THE REQUEST - Quote every line of these records word for word, leaving out the pictures.

[Start DATASET RECORDS]

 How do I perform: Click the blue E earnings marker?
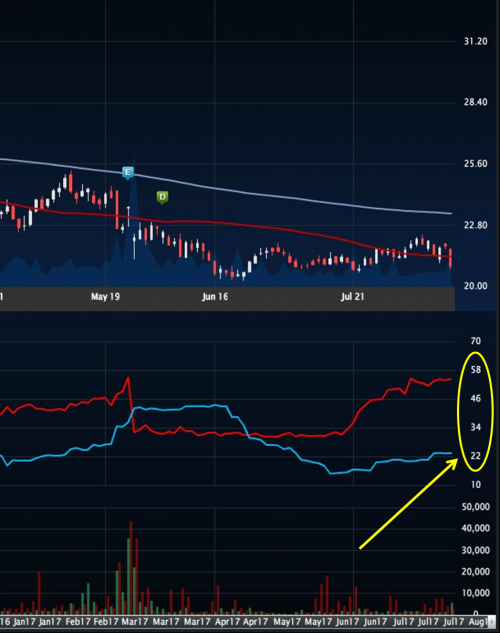coord(128,172)
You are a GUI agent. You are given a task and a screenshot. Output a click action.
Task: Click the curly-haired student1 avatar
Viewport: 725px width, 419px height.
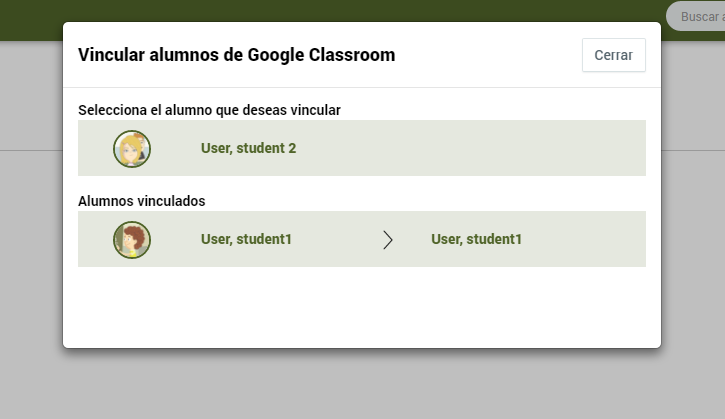click(132, 240)
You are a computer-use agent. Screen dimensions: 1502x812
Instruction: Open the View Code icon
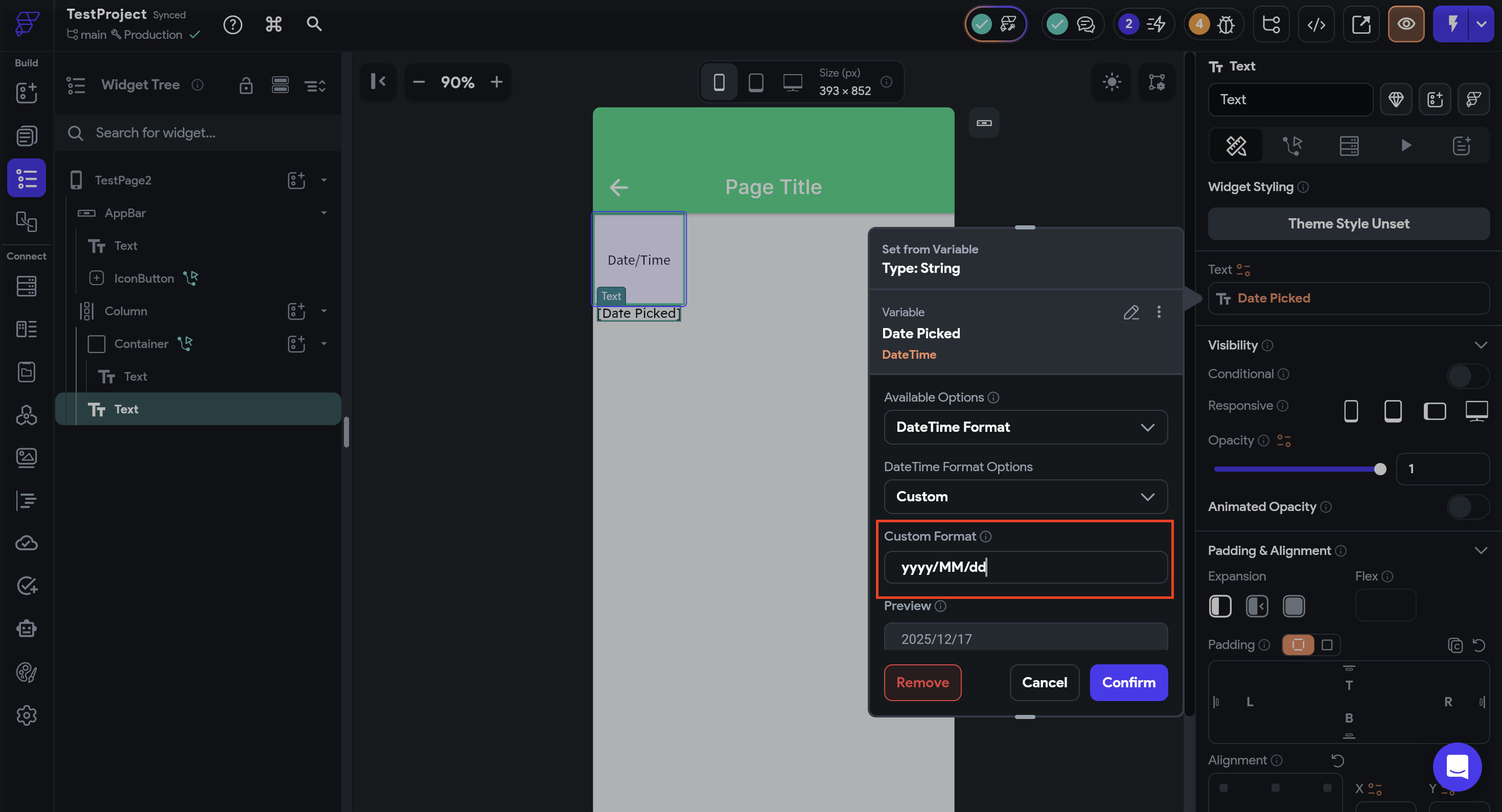1316,25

[End DATASET RECORDS]

COMPLETE ANSWER -
 How do I perform: Click the blue E earnings marker?
coord(128,172)
You are a GUI agent. You are given a task and a screenshot. Output a click action.
Task: Click the curly-haired student1 avatar
Viewport: 725px width, 419px height.
click(132, 240)
You are a computer-use agent. Screen dimensions: 1502x812
Instruction: Open the View Code icon
1316,25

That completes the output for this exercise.